I have a class along the lines of
class Receipt
{
private Set<Order> orders;
public Receipt(Set<Order> orders)
{
this.orders = ImmutableSet.copyOf(orders)
}
}
This has served me well.
However, because of some type-erasure & persistence issues I'm facing, I'd like to now introduce a form of
class OrderSet extends Set<Order> {}
Obviously I can't extend Set<Order>
, as it's an interface. I'd like to keep my implementation as immutable. However, I can't extend ImmutableSet<Order>
, as the docs state:
Note: Although this class is not final, it cannot be subclassed outside its package as it has no public or protected constructors. Thus, instances of this type are guaranteed to be immutable.
I could use composition, giving OrderSet
a backing collection of ImmutableSet
and delegate all the Set
methods to it. However, this seems overkill.
Is there another way I can achieve a non-generic subclass here?

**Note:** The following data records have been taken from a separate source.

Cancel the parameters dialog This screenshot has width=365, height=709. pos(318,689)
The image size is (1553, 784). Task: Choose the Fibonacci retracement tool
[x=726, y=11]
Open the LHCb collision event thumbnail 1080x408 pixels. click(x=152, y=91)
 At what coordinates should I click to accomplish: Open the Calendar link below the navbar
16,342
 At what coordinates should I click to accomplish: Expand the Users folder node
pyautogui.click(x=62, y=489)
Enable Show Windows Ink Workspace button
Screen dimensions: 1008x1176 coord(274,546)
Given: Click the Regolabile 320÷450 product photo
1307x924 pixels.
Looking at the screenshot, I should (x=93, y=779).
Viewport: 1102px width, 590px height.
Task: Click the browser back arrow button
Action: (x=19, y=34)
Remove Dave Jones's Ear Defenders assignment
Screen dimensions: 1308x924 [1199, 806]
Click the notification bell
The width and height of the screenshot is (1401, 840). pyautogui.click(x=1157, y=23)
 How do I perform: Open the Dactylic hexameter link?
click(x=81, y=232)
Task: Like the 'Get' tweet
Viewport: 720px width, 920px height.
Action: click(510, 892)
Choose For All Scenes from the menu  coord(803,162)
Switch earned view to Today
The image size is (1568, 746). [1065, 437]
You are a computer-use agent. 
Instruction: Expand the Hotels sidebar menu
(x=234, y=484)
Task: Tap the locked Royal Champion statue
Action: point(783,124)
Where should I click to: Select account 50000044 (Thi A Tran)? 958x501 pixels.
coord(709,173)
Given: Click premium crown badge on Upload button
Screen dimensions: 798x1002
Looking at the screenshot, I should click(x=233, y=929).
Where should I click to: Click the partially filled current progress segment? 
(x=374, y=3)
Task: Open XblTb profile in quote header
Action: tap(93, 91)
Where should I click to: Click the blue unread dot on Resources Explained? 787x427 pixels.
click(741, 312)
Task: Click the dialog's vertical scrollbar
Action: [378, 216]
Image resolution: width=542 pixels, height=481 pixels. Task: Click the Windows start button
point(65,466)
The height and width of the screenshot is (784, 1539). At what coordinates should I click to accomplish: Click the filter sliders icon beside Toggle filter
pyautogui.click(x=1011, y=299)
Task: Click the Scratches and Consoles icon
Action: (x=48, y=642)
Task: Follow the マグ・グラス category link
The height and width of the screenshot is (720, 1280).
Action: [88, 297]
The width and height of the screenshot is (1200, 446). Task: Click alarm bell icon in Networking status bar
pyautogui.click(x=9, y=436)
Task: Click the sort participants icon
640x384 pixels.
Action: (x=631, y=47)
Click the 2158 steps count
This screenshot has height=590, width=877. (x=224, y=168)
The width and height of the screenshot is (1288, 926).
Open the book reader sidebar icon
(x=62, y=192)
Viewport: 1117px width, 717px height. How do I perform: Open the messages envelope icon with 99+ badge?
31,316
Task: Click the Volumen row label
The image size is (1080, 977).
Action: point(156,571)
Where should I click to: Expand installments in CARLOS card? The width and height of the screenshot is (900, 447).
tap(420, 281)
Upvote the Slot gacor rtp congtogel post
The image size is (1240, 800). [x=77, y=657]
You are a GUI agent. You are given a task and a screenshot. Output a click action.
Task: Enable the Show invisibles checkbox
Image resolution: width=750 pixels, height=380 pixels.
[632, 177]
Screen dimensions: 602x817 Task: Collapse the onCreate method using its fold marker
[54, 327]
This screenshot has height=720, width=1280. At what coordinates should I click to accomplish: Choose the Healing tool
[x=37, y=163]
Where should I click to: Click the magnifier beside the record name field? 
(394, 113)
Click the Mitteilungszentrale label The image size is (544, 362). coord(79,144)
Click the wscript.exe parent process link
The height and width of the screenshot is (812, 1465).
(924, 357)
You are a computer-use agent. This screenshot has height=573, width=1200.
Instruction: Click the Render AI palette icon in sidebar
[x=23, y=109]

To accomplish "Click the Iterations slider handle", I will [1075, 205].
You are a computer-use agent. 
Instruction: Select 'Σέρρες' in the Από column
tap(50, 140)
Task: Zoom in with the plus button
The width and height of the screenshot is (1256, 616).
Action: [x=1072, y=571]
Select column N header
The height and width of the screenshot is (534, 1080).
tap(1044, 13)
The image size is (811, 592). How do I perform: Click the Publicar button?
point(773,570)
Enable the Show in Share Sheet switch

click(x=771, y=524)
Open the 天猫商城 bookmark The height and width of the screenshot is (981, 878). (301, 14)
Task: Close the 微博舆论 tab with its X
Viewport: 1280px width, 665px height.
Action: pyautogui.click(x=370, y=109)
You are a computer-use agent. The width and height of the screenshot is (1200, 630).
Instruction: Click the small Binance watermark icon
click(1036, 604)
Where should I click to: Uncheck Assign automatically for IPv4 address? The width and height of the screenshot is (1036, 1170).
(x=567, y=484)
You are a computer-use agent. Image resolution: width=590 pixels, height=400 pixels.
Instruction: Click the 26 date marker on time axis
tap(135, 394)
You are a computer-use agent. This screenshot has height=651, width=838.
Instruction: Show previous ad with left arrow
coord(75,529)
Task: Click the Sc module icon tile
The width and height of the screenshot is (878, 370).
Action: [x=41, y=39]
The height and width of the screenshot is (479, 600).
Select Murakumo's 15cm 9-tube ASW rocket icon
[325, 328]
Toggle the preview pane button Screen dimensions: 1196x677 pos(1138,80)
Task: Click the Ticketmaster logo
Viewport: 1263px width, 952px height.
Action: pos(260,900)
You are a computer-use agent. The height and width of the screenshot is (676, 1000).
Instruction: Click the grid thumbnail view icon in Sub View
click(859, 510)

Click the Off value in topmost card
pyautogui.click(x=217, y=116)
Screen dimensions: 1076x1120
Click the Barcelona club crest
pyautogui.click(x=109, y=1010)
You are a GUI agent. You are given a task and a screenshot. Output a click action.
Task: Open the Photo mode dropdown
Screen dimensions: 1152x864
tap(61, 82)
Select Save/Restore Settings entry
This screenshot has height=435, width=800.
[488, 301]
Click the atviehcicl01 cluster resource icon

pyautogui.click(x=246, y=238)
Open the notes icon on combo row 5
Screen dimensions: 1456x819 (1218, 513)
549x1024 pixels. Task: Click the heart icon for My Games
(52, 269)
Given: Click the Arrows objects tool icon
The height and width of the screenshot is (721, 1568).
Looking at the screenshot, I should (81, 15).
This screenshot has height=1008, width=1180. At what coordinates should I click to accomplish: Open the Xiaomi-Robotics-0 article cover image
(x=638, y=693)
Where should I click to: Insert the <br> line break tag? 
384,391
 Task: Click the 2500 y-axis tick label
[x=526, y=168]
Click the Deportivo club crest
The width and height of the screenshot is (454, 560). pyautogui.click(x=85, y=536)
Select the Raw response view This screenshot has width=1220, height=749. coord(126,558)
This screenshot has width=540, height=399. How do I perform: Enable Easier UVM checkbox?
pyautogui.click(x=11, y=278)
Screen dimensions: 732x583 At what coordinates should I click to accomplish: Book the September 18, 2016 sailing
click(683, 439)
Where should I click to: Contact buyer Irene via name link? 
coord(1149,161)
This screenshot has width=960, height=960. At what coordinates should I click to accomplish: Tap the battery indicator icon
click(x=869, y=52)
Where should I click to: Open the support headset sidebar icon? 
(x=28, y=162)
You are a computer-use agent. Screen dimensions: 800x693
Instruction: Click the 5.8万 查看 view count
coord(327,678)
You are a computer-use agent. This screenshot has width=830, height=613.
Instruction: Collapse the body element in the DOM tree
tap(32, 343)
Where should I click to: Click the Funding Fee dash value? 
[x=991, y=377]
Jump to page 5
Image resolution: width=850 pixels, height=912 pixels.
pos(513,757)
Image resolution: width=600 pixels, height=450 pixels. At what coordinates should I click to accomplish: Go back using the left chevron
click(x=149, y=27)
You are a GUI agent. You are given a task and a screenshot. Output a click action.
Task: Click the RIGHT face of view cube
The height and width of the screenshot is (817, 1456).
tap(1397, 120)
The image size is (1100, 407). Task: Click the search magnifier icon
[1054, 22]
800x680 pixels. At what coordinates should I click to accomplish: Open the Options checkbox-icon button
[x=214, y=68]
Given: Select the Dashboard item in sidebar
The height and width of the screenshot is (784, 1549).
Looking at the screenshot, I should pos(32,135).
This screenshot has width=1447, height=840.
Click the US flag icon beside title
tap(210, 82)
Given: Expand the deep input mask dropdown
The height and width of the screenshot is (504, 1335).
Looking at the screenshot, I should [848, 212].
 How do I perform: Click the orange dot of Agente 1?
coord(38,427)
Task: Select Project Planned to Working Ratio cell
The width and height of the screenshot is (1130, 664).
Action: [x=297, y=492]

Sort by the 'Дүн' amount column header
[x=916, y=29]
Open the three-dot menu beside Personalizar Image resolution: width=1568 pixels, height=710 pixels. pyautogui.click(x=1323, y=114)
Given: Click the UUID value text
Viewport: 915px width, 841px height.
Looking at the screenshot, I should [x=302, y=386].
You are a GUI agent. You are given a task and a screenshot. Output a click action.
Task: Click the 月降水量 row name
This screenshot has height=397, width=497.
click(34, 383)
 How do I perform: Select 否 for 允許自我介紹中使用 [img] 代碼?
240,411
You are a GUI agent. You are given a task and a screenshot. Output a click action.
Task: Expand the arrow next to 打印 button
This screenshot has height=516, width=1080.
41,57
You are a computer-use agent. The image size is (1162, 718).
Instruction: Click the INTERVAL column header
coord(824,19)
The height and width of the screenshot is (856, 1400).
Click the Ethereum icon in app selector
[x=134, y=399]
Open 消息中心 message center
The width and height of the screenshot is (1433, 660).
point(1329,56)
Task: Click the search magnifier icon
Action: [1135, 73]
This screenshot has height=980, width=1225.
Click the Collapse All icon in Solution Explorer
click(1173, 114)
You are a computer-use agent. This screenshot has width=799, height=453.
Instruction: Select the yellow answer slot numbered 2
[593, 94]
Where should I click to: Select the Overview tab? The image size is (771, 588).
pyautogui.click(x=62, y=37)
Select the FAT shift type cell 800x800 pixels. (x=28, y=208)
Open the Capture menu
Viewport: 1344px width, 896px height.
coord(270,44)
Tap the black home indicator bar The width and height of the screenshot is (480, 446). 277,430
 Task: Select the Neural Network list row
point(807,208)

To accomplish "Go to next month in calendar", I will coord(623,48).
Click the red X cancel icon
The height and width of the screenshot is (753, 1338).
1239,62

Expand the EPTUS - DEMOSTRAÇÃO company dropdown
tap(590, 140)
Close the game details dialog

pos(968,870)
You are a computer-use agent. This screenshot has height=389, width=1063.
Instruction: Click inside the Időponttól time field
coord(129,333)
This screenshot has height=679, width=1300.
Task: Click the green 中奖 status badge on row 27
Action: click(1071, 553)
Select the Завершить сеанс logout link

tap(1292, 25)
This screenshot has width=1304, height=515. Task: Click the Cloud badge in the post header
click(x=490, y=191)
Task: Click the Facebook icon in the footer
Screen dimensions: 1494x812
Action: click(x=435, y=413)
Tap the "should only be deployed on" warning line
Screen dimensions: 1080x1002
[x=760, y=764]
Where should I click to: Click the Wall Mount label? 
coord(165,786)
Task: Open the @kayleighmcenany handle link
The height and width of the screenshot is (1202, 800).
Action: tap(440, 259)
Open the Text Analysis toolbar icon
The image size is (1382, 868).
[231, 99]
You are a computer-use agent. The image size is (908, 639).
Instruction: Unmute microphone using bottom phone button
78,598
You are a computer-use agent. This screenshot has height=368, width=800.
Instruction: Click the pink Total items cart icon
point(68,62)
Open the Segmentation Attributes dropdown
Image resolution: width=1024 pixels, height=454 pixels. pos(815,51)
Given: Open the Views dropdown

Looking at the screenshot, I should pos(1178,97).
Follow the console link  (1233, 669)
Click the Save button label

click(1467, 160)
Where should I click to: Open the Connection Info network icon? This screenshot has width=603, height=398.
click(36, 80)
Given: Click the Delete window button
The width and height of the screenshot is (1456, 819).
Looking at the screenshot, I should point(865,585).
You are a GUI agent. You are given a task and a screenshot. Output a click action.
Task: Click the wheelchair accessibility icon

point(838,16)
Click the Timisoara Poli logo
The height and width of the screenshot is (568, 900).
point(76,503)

No, composition isn't overkill, it's exactly the way to go.
You should create your OrderSet
as follows because, as Louis emphasizes in the comments, this use case is exactly what they're meant for:
public class OrderSet extends ForwardingSet<Order> {
private final ImmutableSet<Order> orders;
public class OrderSet (Set<Order> orders) {
this.orders = ImmutableSet.copyOf(orders);
}
protected ImmutableSet<Order> delegate() { return orders; }
}
The immutable classes in Guava are designed so that you don't extend them. You have to use composition and it's precisely the right way to go.